Wildlife charities have voiced concerns about railway tree felling as it emerged Network Rail has drawn up a map of 10 million trees which might pose a risk to trains.

The railways operator has used drones to create an aerial plan of all trees within 60 metres of its tracks, comprising “hotspots” which include mature trees.

The programme to keep leaves and branches off the lines has already involved the destruction of thousands of horse chestnuts, ash, poplar and sycamore trees.

Network Rail, however, said not all the 10 million trees identified would be felled or pruned.

But the RSPB last night warned that such activity should only take place at this time of year – the nesting season – if trains were at imminent risk.

The warning follows a row in Bournemouth after the British Transport Police was called following complaints Network Rail was felling hundreds of trees along the railway line, prompting concerns about nesting birds.

Meanwhile felling along the trans-Pennine route from Manchester to Leeds was described by one passenger as resembling a “logging operation”.

Network Rail has previously said the green corridor along its tracks acts as a haven for wildlife.

An RSPB spokesman said: “Tree pruning and felling should be avoided at this time of year to avoid harming birds.

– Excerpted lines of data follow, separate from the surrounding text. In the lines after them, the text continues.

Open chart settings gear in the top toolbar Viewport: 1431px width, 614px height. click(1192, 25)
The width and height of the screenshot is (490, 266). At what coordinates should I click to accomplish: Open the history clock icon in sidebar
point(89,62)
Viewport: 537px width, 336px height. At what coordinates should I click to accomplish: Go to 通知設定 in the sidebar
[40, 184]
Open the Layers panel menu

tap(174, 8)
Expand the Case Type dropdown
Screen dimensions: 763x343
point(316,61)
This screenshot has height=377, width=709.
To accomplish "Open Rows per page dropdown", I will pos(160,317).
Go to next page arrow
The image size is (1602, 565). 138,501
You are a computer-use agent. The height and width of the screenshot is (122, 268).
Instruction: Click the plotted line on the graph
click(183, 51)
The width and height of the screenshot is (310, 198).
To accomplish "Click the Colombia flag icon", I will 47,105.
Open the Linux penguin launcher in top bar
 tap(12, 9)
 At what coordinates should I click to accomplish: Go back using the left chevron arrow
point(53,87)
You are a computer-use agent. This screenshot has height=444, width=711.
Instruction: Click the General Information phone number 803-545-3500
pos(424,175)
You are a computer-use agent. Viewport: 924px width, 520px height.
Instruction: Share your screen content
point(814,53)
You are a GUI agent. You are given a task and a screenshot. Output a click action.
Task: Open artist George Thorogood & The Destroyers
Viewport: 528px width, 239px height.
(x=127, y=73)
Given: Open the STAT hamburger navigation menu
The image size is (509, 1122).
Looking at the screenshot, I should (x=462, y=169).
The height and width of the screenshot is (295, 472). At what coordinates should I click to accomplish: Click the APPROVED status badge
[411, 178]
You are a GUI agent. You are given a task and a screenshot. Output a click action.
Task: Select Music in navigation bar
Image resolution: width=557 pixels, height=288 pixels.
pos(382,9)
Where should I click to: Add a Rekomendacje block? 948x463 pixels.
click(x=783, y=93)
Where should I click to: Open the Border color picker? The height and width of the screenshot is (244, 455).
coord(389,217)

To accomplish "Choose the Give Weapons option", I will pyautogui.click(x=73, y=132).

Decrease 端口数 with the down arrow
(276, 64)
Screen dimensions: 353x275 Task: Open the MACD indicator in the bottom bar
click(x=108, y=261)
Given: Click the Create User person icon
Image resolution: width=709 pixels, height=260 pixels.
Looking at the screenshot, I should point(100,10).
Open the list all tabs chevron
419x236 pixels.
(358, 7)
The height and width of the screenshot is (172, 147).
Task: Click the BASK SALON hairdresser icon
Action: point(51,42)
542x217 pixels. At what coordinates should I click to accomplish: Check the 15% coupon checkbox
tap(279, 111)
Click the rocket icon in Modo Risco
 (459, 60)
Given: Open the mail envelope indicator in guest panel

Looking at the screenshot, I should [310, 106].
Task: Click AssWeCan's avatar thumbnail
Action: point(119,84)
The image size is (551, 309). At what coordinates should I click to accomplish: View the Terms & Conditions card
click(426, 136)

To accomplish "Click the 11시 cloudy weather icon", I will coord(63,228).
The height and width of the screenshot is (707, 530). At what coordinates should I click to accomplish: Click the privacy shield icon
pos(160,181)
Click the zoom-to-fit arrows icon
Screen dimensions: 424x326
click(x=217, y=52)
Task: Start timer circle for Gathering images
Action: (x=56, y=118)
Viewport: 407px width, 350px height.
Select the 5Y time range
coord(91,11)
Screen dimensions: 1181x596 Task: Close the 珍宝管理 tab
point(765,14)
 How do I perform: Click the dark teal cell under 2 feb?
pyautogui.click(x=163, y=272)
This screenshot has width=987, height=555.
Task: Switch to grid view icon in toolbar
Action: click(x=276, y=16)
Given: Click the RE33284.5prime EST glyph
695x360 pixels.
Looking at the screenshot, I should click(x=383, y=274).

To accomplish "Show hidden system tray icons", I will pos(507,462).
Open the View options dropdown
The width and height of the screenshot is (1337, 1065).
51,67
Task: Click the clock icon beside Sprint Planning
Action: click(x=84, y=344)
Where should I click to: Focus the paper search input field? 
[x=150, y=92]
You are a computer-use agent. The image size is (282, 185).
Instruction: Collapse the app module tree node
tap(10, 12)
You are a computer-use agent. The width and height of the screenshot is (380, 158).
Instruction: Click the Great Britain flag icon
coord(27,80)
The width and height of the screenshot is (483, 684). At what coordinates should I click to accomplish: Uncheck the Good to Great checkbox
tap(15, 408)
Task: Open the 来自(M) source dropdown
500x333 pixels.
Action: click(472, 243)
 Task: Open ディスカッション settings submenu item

“If it is emergency work for urgent safety reasons, then, of course, it needs to be done, but the worry is that much of this work is simply routine, non-urgent work that is simply being carried out with little regard to the presence of birds and other animals.

“If such routine work is being done without reference to the Wildlife and Countryside Act, which offers basic protection to nesting birds, it may well be in breach of the law.”

Network Rail said its operatives were adhering to “all environmental requirements”, including daily checks for nesting birds.

“Managing vegetation is vital to running a safe and punctual railway,” a spokesman said.

“Getting everyone home safe every day is our top priority.”

Network Rail has said the Bournemouth work was justified by “safety issues”.